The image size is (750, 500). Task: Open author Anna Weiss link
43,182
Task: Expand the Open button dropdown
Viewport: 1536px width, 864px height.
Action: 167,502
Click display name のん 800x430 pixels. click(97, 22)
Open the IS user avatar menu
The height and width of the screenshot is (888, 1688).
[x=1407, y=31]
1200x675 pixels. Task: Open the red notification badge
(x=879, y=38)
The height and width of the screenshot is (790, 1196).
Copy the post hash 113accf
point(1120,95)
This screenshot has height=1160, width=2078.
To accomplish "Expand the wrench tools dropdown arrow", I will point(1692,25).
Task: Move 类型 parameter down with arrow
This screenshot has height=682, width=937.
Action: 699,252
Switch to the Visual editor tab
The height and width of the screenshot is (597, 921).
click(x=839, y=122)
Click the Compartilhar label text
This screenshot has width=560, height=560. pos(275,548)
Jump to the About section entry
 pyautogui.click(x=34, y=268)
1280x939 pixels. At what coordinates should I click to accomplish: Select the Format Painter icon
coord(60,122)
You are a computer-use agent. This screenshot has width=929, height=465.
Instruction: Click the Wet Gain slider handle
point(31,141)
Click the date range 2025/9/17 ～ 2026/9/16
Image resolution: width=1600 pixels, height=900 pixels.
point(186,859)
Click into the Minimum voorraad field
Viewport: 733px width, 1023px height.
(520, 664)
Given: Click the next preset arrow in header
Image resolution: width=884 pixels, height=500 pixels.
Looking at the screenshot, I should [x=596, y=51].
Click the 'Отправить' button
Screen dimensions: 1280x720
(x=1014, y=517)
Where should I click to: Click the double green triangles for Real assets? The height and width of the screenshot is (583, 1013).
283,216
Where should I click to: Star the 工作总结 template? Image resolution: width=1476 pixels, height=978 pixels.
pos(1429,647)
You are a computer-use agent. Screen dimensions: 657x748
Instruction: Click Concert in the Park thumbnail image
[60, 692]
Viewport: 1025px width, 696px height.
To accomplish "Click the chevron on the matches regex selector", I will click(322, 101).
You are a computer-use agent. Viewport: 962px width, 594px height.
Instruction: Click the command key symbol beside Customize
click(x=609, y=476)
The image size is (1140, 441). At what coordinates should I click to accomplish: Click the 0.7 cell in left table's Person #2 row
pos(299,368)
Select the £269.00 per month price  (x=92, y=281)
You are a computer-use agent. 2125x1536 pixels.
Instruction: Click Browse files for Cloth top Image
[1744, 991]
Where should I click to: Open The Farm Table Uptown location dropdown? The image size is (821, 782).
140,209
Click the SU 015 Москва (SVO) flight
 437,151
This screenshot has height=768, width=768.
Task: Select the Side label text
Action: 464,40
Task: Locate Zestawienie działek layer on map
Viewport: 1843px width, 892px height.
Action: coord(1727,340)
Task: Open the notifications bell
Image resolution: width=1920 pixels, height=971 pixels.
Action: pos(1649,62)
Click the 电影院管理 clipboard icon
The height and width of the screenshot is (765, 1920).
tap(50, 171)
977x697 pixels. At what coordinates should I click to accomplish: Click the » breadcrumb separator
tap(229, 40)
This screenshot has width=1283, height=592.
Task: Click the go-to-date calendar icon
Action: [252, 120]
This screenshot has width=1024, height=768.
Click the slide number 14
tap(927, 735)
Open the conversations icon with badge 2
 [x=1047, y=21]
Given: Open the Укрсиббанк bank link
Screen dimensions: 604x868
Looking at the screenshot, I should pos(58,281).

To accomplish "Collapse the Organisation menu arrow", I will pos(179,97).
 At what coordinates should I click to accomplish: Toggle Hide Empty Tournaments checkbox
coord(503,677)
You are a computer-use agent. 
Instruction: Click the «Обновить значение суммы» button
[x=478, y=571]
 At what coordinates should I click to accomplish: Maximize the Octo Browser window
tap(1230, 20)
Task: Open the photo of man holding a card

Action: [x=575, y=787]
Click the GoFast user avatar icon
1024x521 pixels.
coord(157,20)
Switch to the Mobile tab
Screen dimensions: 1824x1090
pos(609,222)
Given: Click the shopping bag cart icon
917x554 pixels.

_What is required:_ Repeat every item above word for word, without changing anything.

_Task answer:_
The image size is (750, 500). Task: Open author Anna Weiss link
43,182
Task: Expand the Open button dropdown
Viewport: 1536px width, 864px height.
Action: 167,502
Click display name のん 800x430 pixels. click(97, 22)
Open the IS user avatar menu
The height and width of the screenshot is (888, 1688).
[x=1407, y=31]
1200x675 pixels. Task: Open the red notification badge
(x=879, y=38)
The height and width of the screenshot is (790, 1196).
Copy the post hash 113accf
point(1120,95)
This screenshot has height=1160, width=2078.
To accomplish "Expand the wrench tools dropdown arrow", I will point(1692,25).
Task: Move 类型 parameter down with arrow
This screenshot has height=682, width=937.
Action: 699,252
Switch to the Visual editor tab
The height and width of the screenshot is (597, 921).
click(x=839, y=122)
Click the Compartilhar label text
This screenshot has width=560, height=560. pos(275,548)
Jump to the About section entry
 pyautogui.click(x=34, y=268)
1280x939 pixels. At what coordinates should I click to accomplish: Select the Format Painter icon
coord(60,122)
You are a computer-use agent. This screenshot has width=929, height=465.
Instruction: Click the Wet Gain slider handle
point(31,141)
Click the date range 2025/9/17 ～ 2026/9/16
Image resolution: width=1600 pixels, height=900 pixels.
point(186,859)
Click into the Minimum voorraad field
Viewport: 733px width, 1023px height.
(520, 664)
Given: Click the next preset arrow in header
Image resolution: width=884 pixels, height=500 pixels.
Looking at the screenshot, I should [x=596, y=51].
Click the 'Отправить' button
Screen dimensions: 1280x720
(x=1014, y=517)
Where should I click to: Click the double green triangles for Real assets? The height and width of the screenshot is (583, 1013).
283,216
Where should I click to: Star the 工作总结 template? Image resolution: width=1476 pixels, height=978 pixels.
pos(1429,647)
You are a computer-use agent. Screen dimensions: 657x748
Instruction: Click Concert in the Park thumbnail image
[60, 692]
Viewport: 1025px width, 696px height.
To accomplish "Click the chevron on the matches regex selector", I will click(322, 101).
You are a computer-use agent. Viewport: 962px width, 594px height.
Instruction: Click the command key symbol beside Customize
click(x=609, y=476)
The image size is (1140, 441). At what coordinates should I click to accomplish: Click the 0.7 cell in left table's Person #2 row
pos(299,368)
Select the £269.00 per month price  (x=92, y=281)
You are a computer-use agent. 2125x1536 pixels.
Instruction: Click Browse files for Cloth top Image
[1744, 991]
Where should I click to: Open The Farm Table Uptown location dropdown? The image size is (821, 782).
140,209
Click the SU 015 Москва (SVO) flight
 437,151
This screenshot has height=768, width=768.
Task: Select the Side label text
Action: 464,40
Task: Locate Zestawienie działek layer on map
Viewport: 1843px width, 892px height.
Action: coord(1727,340)
Task: Open the notifications bell
Image resolution: width=1920 pixels, height=971 pixels.
Action: pos(1649,62)
Click the 电影院管理 clipboard icon
The height and width of the screenshot is (765, 1920).
tap(50, 171)
977x697 pixels. At what coordinates should I click to accomplish: Click the » breadcrumb separator
tap(229, 40)
This screenshot has width=1283, height=592.
Task: Click the go-to-date calendar icon
Action: [252, 120]
This screenshot has width=1024, height=768.
Click the slide number 14
tap(927, 735)
Open the conversations icon with badge 2
 [x=1047, y=21]
Given: Open the Укрсиббанк bank link
Screen dimensions: 604x868
Looking at the screenshot, I should pos(58,281).

To accomplish "Collapse the Organisation menu arrow", I will pos(179,97).
 At what coordinates should I click to accomplish: Toggle Hide Empty Tournaments checkbox
coord(503,677)
You are a computer-use agent. 
Instruction: Click the «Обновить значение суммы» button
[x=478, y=571]
 At what coordinates should I click to accomplish: Maximize the Octo Browser window
tap(1230, 20)
Task: Open the photo of man holding a card

Action: [x=575, y=787]
Click the GoFast user avatar icon
1024x521 pixels.
coord(157,20)
Switch to the Mobile tab
Screen dimensions: 1824x1090
pos(609,222)
Given: Click the shopping bag cart icon
917x554 pixels.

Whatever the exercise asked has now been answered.